• **Texte proposé**
Mais comme le blé le plus parfait au sortir du grenier, peut perdre de ses excellentes qualités, par l’ignorance du meunier ou par l’imperfection du moulin ; qu’un bon ou un mauvais moulage présente une différence énorme dans les produits d’un même grain ; qu’enfin on doit regarder la mouture comme la première opération de la boulangerie, nous croyons qu’il manque à l’article mouture quelques observations qui ne seront pas déplacées ici.


Réflexions sur la mouture.

Le blé porte avec lui trois caractères distinctifs dans les mains du meunier ; l’écorce, la substance la plus extérieure qui est le son ; la farine déjà divisée dans le grain dont elle occupe le centre, qu’on désigne par farine de blé ; enfin une autre farine la plus voisine de l’écorce, qui, étant détachée, se présente sous la forme de petits grains qu’on nomme vulgairement gruaux. L’art de moudre consiste donc à séparer ces différentes parties les unes des autres, & à conserver à chacune ses propriétés respectives ; il faut, pour cet effet, que la farine ne soit que tiède au sortir des meules ; que le son soit large, parfaitement évidé ; qu’il ne contienne plus rien de farineux ; qu’enfin il ait la même couleur qu’il avoit avant d’avoir été détaché du grain : tel est du moins le but qu’on doit se proposer, quelle que soit l’espèce de grain qu’on veuille faire moudre.

• **Données fournies**
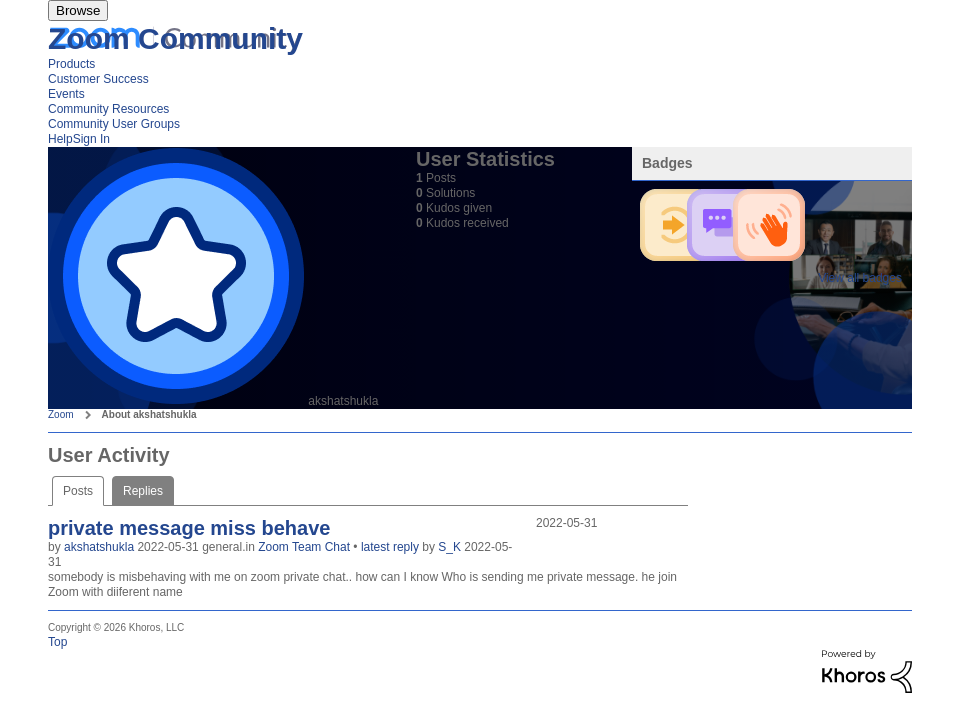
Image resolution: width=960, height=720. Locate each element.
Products (71, 64)
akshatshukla (100, 547)
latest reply (391, 547)
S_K (451, 547)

• **Tâches à réaliser**
**a)** Énumérez les trois caractères distinctifs que le blé présente dans les mains du meunier, selon le texte sur la mouture.
**b)** Dans le texte sur la mouture, recopiez le passage allant de « Mais comme le » jusqu'à « pas déplacées ici. » en substituant « minotier » à « meunier ».

• **Réponses par tâche**
**a)**
- L'écorce, substance la plus extérieure, qui est le son
- La farine déjà divisée dans le grain, dont elle occupe le centre, désignée par farine de blé
- Une autre farine, la plus voisine de l'écorce, qui se présente une fois détachée sous la forme de petits grains nommés gruaux

**b)**
Mais comme le blé le plus parfait au sortir du grenier, peut perdre de ses excellentes qualités, par l’ignorance du minotier ou par l’imperfection du moulin ; qu’un bon ou un mauvais moulage présente une différence énorme dans les produits d’un même grain ; qu’enfin on doit regarder la mouture comme la première opération de la boulangerie, nous croyons qu’il manque à l’article mouture quelques observations qui ne seront pas déplacées ici.